Composition of simulated acid rain (mg/L).
To maintain the stability of the pH level in the artificial acid rain solution, measurements of the pH were taken every 6 hours. If the pH value deviated by more than 0.3 from the initial reading, the solution was replaced accordingly. The chemical composition of Q235 steel, produced by the Nangang Group in China, is presented in Table 2.
Composition of Q235 (wt.%).
Specimen preparation
The tensile test specimen was designed according to GB/T228.1, 11 with specific dimensions as shown in Figure 1, and an initial thickness of 3 mm. In order to improve the uniformity of the test results, before the accelerated corrosion test, all surfaces of the specimen were polished with 600-grade emery paper to remove the original metal surface layer, and then cleaned with medical cotton balls dipped in acetone solution, and the surface was wiped dry and placed at room temperature to measure the mass.

Tensile coupons details.
Accelerated acid rain corrosion test
The investigation of this corrosive impact induced by acid precipitation endeavours through an accelerated scrutiny facilitated indoors, utilising the direct application of electrical current. To execute such a method is to establish an apparatus comprising principally of a receptacle for liquid containment, alongside a power supply which assures consistent electrification; therein lies also a solution representing synthetic acid precipitation as well as conductive cables connecting these components.
The prepared artificial acid rain solution is placed in the test container, and all the samples are immersed in the solution. Three parallel samples are taken for each test. In order to avoid contact between the sample and the container wall, wooden blocks of the same size are placed under the wide mouths at both ends of the specimen. When the sample is immersed in the solution, the sample must be completely covered by the solution and at least 10 mm below the surface of the solution. The positive pole of the constant current power supply is connected to the tensile specimen, and the negative pole is connected to the conductive rod. The specific connection method of the test device is shown in Figure 2.

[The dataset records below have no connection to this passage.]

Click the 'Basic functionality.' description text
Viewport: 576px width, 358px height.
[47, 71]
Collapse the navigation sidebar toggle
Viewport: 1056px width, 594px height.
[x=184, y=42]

Connection diagram of corrosion test device.
The power-on time is controlled according to the theoretical formula of Faraday's law. The specific calculation steps are shown in Equation (1):
According to the experience in the literature,
12
the current density in this experiment is controlled as 2.0 × 10−4 A/cm2. After the specimen was energised, a large number of bubbles were immediately generated on the conductive metal surface connected to the negative electrode. These bubbles were generated by the H+ in the acid rain solution after it gained electrons. As the energisation time increased, the solution gradually changed from clear white to yellow-green. The iron element in the surface tensile specimen formed free Fe2+ after losing electrons. The electrode reaction was as shown in Equations (2) and (3). Then the yellow-green colour disappeared and the solution turned yellow-brown. This was because the free Fe2+ in the solution continued to lose electrons and formed Fe3+. The electrode reaction is as shown in Equations (4) and (5).
Test setup
Before the experiment, the milled samples were cleaned using ultrasonic cleaning with ethanol for 10 min, followed by a 5-min cleaning with acetone. After being blow-dried and subsequently dried in an oven, the specimens were prepared for calculating the corrosion rate. The weights of each specimen were measured with an electronic balance and recorded prior to the experiment. After the rust layer was effectively removed, the samples were rinsed with deionised water and subsequently dried using cold air. Following this procedure, the samples were weighed on a digital balance with a precision of 0.0001 g to determine the weight loss ratio (W) using Equation (6)
6
:
Evaluation of the mechanical properties inherent to each specimen was undertaken through utilisation of a tensile testing apparatus. As prescribed by the Chinese standard GB/T 228, execution of these tensile experiments adhered strictly to protocol. A sustained stress rate of 10 MPa/s characterised the elastic domain, transitioning subsequently into a yielding phase governed by a strain rate fixed at 0.001 s. Furthermore, an unwavering displacement velocity of 10 mm/min persisted until such point as material failure manifested.
The Q235 specimen was analysed using the SANS device to assess the residual stress–strain curve and its mechanical properties after corrosion (refer to Figure 2(b)). The specimen was positioned between the upper and lower fixtures, with the lower fixture fixed in place and the upper fixture allowing free upward movement. A 50 mm gauge length extensometer was utilised to measure the tensile deformation of the specimen. In cases of specimen failure, the ultimate elongation was determined using a micrometer.
Results and discussion
Table 3 presents the residual properties of Q345 steel following testing, which include residual yield stress (fy), ultimate tensile strength (fu), elastic modulus (Es), Poisson's ratio (µs), and ultimate elongation (ε).
Test parameters and test results of tensile specimens.
Stress–strain curve
Under various test conditions delineated in Figure 3 are the load–displacement trajectories pertaining to the coating/steel substrate system. A pattern emerges wherein an initial linear elasticity is succeeded by a yield plateau observable at room temperature. Table 3 encapsulates the calculation outcomes. From this compilation, it follows that corrosion notably impairs the elastic modulus of the coatings subjected to damage. Notably, the mechanical properties of the steel substrate system demonstrate heightened sensitivity to mildly acidic environments, with pH levels ranging from 5 to 7. As the degree of corrosion of the steel substrate increases, there is a corresponding decline in its strength; furthermore, a higher corrosion rate is associated with a reduced arc duration of the elastic-plastic deformation phase within the stress–strain curve. This observation indicates that the transition time from the elastic-plastic phase to the strain-hardening stage is minimised.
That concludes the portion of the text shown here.